Participants in the roadshow also heard a discussion of the threats posed by mealybugs that carry grape leafroll disease. Kent Daane, UC biological control specialist, said the problem is less pronounced in the San Joaquin Valley than it is to the north in the Napa-Sonoma region.

One reason for that, he said, is the warmer temperatures and longer season to the south. “The cooler regions are of greater concern,” he said.

The major culprit in the mealybug gang when it comes to spread of leafroll disease, is the vine mealybug because of its many generations, Daane said. “It’s a numbers game,” he said.

Daane said crawlers can acquire the virus that produces leafroll within an hour, and they can be spread by wind, by getting on wings of birds or clothes of workers.

Different strains of the mealybug can cause different levels of damage.

Insecticides that can control the pest include Movento, Clutch, Applaud and Assail.

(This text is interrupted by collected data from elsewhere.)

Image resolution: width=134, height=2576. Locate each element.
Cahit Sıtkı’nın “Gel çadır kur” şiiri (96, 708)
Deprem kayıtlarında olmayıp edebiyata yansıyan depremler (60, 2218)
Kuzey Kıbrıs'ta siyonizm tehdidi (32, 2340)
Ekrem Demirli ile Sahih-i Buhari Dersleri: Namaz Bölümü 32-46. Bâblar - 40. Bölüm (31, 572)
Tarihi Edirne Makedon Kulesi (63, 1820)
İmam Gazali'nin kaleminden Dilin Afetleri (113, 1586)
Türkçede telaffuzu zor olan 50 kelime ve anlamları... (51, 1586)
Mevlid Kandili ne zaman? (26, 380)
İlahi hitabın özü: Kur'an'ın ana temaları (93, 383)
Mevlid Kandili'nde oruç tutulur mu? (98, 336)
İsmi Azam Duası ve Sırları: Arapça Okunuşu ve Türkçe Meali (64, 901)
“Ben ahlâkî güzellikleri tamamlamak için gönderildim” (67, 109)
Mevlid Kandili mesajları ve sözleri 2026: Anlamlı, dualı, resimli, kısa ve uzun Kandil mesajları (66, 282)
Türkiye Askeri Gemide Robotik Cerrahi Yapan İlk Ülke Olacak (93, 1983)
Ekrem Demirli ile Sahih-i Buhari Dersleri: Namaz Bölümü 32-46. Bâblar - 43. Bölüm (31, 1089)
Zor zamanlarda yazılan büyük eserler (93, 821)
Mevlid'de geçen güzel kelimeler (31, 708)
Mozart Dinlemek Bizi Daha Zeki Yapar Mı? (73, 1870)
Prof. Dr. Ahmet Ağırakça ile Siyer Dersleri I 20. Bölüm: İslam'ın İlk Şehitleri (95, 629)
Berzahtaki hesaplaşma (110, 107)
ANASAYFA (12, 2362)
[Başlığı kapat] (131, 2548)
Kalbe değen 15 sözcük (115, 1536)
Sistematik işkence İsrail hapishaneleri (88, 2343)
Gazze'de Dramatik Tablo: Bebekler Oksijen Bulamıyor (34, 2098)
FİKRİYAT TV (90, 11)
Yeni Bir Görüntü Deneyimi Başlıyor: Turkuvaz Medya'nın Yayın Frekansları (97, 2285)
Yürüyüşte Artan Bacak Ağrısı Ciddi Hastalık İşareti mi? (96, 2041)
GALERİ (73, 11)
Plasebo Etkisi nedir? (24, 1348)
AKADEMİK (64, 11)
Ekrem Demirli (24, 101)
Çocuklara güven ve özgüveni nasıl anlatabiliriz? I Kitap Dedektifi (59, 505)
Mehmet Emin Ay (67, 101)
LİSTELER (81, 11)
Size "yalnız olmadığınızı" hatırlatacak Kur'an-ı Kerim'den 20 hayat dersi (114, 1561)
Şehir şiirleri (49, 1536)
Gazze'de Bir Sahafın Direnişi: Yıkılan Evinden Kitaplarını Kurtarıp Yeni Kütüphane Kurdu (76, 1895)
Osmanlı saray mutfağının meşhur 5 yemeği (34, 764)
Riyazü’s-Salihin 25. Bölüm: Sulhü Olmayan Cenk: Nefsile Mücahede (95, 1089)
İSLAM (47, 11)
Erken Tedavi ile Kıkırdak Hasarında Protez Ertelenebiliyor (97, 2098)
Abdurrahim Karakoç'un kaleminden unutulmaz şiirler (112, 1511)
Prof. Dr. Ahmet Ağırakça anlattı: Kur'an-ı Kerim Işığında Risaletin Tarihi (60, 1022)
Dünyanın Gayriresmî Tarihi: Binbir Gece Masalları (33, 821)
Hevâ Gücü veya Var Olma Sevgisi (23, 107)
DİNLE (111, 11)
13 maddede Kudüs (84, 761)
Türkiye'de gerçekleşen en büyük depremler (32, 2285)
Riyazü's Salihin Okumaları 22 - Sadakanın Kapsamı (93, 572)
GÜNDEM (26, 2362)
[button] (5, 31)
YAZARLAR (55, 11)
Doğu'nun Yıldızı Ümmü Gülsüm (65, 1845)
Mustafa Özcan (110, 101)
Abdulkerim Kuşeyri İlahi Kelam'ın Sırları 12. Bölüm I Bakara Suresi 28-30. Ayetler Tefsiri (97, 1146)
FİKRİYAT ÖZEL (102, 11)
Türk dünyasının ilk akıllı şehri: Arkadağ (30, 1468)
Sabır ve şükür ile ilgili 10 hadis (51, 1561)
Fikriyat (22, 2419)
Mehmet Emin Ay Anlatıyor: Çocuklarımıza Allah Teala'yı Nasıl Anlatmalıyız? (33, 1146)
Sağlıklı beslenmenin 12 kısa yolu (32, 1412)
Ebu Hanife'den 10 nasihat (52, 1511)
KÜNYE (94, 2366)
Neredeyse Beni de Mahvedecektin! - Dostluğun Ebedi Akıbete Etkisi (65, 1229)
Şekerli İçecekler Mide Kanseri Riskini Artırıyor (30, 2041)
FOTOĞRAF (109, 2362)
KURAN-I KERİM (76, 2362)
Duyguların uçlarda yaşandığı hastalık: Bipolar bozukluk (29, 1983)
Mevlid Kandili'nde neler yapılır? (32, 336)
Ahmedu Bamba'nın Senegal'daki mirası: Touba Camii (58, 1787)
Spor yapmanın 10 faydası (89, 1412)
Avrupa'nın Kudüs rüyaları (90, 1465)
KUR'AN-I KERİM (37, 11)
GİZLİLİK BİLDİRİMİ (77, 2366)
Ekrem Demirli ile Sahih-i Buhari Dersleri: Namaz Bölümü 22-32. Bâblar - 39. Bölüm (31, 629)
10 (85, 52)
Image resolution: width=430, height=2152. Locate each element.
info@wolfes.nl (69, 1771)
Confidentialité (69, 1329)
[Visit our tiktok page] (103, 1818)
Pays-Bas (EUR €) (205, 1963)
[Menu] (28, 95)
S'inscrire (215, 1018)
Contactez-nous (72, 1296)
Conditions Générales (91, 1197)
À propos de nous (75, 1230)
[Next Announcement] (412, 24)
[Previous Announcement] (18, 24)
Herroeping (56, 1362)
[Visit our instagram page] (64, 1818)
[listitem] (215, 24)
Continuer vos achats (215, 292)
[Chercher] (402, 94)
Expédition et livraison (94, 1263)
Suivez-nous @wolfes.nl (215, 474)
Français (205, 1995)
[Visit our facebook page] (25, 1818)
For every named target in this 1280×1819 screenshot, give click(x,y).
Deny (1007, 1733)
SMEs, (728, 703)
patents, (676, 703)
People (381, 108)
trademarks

Participants in the roadshow also heard discussions of threats posed by nitrates to the region’s drinking water, talk of how viticulture research is funded and a discussion of weed management in organic vineyards.

Thomas Harter, Cooperative Extension specialist for groundwater hydrology, had some good news: Vineyards are among crops with the lowest nitrogen inputs.

Jean-Mari Peltier, president of the National Grape and Wine Institute, said the Specialty Crop Research Initiative, a major source of funding for the grape industry, could expire after 2012 without congressional action.

Anil Shrestha, associate professor in weed science with Fresno State University, said mechanical devices — the French plow or Bezzerides — are best for weed control. But he recommended using varying approaches of control to avoid “a change in species, a shift from broadleaf to grasses.”